• _INSTRUCTIONS TO FOLLOW_: Where the records hold the string "post", show the whole line it sits on.

• _TASK MATERIAL_:
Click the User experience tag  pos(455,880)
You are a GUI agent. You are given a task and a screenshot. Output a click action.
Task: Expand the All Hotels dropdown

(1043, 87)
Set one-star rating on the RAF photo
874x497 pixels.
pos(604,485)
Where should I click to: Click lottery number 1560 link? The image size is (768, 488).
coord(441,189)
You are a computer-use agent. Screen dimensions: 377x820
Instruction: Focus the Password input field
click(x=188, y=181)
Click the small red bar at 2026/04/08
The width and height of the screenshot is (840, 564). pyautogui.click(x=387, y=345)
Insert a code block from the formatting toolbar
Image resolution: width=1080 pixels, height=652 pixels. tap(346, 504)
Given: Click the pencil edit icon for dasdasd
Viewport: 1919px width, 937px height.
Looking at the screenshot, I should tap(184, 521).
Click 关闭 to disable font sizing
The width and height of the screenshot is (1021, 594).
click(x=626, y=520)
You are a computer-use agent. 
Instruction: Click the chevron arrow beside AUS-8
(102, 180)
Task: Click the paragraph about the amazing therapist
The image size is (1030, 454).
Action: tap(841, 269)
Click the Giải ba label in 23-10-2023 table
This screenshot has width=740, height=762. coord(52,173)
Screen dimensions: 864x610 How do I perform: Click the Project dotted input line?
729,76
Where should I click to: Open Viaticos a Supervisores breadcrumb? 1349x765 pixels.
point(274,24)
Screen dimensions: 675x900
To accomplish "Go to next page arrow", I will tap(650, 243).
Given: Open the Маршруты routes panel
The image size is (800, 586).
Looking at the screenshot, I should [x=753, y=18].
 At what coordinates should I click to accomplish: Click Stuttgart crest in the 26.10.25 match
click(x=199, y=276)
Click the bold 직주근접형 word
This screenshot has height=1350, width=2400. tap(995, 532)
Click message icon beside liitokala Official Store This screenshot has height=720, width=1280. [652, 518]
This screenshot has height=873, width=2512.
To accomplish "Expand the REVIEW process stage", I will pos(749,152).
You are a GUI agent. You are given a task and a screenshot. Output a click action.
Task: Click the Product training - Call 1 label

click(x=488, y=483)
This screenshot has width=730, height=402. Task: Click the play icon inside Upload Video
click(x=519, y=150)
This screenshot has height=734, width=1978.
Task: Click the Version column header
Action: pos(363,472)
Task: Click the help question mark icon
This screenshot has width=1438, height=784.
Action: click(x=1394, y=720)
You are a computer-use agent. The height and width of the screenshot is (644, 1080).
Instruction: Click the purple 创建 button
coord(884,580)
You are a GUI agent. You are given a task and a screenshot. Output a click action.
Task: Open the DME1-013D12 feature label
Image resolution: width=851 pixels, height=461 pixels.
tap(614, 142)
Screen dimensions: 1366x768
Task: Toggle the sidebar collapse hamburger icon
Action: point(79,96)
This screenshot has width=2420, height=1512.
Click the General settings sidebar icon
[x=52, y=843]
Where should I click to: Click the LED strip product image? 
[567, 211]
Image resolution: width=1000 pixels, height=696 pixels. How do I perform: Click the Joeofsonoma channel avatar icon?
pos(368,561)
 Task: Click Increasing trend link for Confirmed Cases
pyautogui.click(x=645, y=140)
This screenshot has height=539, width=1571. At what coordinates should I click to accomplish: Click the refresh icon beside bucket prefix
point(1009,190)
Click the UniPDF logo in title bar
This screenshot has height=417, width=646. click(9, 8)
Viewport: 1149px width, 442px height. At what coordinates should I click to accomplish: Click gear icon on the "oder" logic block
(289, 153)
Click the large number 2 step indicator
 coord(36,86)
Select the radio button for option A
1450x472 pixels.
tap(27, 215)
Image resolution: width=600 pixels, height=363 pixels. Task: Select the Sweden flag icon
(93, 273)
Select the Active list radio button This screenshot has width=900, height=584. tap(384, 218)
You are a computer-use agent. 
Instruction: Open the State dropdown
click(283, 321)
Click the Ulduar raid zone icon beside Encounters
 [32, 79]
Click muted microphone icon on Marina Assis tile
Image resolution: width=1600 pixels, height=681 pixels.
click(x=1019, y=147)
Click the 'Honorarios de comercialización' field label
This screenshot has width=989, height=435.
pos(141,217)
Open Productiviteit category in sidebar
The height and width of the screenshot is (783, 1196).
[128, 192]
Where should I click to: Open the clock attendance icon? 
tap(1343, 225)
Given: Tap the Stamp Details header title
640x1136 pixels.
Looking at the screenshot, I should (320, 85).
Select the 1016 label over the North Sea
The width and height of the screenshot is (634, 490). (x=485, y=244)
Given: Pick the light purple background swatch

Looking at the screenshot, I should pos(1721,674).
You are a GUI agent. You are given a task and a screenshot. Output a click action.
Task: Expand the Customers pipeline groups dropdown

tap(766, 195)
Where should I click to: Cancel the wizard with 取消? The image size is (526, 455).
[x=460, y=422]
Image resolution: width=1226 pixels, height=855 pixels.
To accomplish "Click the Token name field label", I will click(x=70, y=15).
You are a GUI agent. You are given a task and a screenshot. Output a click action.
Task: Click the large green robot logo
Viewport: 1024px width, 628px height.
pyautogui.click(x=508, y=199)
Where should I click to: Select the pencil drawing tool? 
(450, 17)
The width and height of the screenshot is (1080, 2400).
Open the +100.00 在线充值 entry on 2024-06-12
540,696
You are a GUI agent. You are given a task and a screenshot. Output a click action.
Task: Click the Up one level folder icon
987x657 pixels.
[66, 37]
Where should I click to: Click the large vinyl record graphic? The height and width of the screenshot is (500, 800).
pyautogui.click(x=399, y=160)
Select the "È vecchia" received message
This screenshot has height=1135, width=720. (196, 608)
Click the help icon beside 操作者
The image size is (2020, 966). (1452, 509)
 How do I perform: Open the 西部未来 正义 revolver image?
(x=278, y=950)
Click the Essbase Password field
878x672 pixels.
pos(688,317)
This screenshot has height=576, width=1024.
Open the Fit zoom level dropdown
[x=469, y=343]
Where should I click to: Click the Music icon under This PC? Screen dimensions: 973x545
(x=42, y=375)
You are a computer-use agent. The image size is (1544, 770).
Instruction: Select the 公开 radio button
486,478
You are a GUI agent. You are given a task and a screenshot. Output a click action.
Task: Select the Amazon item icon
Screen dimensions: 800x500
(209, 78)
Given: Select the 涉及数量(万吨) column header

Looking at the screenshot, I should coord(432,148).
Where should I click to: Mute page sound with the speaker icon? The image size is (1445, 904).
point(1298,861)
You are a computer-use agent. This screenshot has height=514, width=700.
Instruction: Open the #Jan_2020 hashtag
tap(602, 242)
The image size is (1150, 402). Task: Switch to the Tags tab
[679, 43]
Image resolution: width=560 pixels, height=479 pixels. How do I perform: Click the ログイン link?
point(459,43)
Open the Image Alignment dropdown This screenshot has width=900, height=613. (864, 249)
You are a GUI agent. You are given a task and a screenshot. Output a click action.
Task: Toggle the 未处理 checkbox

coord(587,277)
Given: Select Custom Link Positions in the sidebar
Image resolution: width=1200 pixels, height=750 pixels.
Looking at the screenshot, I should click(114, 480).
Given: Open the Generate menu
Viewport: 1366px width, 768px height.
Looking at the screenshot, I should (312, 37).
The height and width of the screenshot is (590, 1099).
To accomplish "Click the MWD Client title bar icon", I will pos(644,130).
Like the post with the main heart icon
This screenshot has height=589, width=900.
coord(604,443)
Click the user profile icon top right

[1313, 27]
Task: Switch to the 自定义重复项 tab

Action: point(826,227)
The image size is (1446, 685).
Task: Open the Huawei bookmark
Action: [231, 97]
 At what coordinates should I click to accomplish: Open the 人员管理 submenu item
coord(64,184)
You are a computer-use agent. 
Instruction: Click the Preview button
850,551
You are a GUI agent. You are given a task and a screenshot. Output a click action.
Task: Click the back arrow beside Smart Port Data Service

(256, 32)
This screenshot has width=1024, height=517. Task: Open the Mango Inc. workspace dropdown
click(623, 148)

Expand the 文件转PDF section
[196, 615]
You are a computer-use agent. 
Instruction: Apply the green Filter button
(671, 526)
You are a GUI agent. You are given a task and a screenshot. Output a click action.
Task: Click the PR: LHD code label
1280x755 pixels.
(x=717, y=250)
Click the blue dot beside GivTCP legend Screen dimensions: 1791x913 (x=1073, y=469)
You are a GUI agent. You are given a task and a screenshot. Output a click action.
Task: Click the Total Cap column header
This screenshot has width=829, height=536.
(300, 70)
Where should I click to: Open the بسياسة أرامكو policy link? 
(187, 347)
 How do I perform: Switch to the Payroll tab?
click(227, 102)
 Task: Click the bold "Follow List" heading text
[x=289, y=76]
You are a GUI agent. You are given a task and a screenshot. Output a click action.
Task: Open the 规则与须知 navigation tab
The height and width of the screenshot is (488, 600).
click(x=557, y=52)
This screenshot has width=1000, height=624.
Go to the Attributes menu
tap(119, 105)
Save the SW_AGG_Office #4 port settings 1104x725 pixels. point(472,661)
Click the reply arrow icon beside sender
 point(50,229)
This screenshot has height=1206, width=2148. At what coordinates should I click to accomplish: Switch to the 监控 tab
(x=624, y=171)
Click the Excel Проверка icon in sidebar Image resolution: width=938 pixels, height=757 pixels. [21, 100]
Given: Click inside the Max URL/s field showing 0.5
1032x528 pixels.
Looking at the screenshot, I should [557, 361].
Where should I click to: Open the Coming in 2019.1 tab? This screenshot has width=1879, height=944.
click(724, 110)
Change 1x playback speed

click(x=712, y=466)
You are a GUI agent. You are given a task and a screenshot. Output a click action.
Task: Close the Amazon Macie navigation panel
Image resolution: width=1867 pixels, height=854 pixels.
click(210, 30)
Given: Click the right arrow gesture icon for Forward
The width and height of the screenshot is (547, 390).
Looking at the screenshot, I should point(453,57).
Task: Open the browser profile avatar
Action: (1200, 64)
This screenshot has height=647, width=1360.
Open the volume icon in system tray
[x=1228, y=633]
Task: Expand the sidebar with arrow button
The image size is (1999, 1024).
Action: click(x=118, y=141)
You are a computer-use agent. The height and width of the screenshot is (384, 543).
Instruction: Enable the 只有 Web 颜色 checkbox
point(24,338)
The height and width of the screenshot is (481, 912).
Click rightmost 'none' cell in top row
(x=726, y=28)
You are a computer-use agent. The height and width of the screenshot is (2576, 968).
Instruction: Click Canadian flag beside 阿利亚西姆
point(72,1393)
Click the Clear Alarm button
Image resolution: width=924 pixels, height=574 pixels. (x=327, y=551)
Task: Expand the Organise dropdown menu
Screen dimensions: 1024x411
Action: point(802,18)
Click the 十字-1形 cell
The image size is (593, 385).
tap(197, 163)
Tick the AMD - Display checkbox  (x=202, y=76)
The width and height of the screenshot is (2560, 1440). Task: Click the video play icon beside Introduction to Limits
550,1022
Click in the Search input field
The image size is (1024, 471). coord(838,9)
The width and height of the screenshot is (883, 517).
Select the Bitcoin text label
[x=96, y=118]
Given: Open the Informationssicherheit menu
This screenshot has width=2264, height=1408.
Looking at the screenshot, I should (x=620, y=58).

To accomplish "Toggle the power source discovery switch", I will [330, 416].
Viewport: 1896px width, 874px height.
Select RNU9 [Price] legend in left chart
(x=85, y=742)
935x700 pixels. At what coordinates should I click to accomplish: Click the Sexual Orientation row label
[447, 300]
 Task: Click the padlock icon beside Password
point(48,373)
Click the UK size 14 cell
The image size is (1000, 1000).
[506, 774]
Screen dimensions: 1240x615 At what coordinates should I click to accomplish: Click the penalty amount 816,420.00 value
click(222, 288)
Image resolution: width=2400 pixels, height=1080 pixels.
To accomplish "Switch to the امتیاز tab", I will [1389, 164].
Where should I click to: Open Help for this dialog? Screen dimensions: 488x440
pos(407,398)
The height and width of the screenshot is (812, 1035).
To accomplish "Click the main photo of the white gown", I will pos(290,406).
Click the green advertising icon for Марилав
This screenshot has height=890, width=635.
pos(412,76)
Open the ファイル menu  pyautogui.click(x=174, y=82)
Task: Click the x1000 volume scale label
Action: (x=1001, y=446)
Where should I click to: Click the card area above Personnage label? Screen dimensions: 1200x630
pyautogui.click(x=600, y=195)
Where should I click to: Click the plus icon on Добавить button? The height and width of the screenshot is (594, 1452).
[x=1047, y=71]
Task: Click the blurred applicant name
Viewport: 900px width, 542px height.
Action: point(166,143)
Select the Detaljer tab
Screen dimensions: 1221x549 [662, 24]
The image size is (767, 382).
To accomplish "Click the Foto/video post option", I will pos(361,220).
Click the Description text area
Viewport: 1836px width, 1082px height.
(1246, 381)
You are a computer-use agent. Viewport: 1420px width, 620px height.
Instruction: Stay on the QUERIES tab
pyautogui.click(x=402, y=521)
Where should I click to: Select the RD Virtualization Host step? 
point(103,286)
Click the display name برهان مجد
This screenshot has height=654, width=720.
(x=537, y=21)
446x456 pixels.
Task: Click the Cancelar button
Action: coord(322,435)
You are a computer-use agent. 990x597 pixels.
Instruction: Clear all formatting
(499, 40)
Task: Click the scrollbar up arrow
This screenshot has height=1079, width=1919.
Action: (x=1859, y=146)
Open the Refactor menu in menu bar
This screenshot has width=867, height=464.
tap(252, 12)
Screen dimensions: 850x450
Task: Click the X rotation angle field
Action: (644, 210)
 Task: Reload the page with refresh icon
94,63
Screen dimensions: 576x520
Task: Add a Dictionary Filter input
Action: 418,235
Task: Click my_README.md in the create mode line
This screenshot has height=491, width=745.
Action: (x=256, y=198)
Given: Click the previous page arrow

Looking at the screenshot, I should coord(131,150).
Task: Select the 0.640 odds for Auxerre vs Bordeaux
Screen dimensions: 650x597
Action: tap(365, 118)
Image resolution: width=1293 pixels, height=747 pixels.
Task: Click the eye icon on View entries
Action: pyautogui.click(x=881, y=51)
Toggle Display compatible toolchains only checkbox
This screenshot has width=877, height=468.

• _TASK RESULT_:
Like the post with the main heart icon
To accomplish "Click the Foto/video post option", I will pos(361,220).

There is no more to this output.